Copy out the rows verbatim, starting with the line containing "coordinates (34, 683)." and continuing through the line containing "center [1189, 64].", with both of those lines included.

MATERIALS PROVIDED:

◆ ◆ ◆ ◆ ◆

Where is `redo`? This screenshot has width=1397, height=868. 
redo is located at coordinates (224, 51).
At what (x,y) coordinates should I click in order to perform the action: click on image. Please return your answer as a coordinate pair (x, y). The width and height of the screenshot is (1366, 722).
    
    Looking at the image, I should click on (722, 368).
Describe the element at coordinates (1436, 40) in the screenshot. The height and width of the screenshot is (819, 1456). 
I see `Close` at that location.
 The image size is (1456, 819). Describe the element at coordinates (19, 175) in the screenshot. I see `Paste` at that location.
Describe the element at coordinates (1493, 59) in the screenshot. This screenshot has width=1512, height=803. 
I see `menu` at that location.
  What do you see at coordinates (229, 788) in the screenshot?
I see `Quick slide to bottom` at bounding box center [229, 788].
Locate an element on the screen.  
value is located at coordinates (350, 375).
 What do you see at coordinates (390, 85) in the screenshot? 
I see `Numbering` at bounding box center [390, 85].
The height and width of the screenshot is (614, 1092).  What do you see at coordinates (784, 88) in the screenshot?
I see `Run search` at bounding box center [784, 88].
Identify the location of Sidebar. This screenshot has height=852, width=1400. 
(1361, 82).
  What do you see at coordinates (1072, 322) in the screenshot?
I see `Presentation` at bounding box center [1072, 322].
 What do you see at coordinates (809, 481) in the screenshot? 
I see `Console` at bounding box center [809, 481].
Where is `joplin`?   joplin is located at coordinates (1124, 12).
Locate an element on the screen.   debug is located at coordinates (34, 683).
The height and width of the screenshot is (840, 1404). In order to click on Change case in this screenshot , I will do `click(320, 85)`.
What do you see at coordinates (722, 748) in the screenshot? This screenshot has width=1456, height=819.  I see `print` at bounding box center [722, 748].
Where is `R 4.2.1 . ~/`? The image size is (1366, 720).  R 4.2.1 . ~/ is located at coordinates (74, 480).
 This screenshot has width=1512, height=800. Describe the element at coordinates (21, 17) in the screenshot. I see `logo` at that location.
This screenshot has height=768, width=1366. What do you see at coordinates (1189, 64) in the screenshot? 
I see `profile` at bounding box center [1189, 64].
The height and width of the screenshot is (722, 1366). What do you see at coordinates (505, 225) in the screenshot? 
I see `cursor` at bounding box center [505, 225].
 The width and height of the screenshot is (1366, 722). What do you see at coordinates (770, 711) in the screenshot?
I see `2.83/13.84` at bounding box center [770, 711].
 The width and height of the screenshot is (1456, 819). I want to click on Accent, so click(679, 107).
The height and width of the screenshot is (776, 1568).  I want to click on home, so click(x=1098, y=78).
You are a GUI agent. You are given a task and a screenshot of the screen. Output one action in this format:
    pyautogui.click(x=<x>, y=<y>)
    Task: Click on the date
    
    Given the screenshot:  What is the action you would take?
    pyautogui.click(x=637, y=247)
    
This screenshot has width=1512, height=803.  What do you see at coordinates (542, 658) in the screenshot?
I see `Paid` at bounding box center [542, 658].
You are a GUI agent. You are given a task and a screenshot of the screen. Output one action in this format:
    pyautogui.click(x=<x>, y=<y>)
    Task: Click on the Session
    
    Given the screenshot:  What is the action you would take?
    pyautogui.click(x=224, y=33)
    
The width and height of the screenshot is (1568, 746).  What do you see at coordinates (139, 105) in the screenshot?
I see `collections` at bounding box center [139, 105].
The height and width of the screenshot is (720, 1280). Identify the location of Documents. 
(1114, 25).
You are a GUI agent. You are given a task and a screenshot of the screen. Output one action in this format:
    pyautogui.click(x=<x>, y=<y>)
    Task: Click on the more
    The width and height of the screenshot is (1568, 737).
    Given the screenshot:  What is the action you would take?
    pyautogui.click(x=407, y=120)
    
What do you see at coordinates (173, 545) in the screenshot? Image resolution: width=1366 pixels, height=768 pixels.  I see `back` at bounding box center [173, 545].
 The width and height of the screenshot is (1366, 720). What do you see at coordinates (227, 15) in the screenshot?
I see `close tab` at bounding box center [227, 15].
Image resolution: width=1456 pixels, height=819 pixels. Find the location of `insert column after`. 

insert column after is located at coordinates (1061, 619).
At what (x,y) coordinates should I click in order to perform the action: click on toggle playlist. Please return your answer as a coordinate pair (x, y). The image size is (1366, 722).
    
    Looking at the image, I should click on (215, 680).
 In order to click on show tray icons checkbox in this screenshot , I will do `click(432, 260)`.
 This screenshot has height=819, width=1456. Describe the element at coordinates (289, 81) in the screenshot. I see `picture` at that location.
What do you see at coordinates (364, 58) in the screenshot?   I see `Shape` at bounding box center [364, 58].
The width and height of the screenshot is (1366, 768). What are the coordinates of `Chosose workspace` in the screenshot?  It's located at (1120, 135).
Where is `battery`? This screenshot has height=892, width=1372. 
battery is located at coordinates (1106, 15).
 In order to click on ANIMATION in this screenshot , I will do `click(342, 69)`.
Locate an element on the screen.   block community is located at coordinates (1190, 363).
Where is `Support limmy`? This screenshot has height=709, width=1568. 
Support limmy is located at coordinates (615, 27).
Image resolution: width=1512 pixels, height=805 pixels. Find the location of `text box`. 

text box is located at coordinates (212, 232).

◆ ◆ ◆ ◆ ◆

RESULT FOR THIS EXERCISE:
Locate an element on the screen.   debug is located at coordinates (34, 683).
The height and width of the screenshot is (840, 1404). In order to click on Change case in this screenshot , I will do `click(320, 85)`.
What do you see at coordinates (722, 748) in the screenshot? This screenshot has width=1456, height=819.  I see `print` at bounding box center [722, 748].
Where is `R 4.2.1 . ~/`? The image size is (1366, 720).  R 4.2.1 . ~/ is located at coordinates (74, 480).
 This screenshot has width=1512, height=800. Describe the element at coordinates (21, 17) in the screenshot. I see `logo` at that location.
This screenshot has height=768, width=1366. What do you see at coordinates (1189, 64) in the screenshot? 
I see `profile` at bounding box center [1189, 64].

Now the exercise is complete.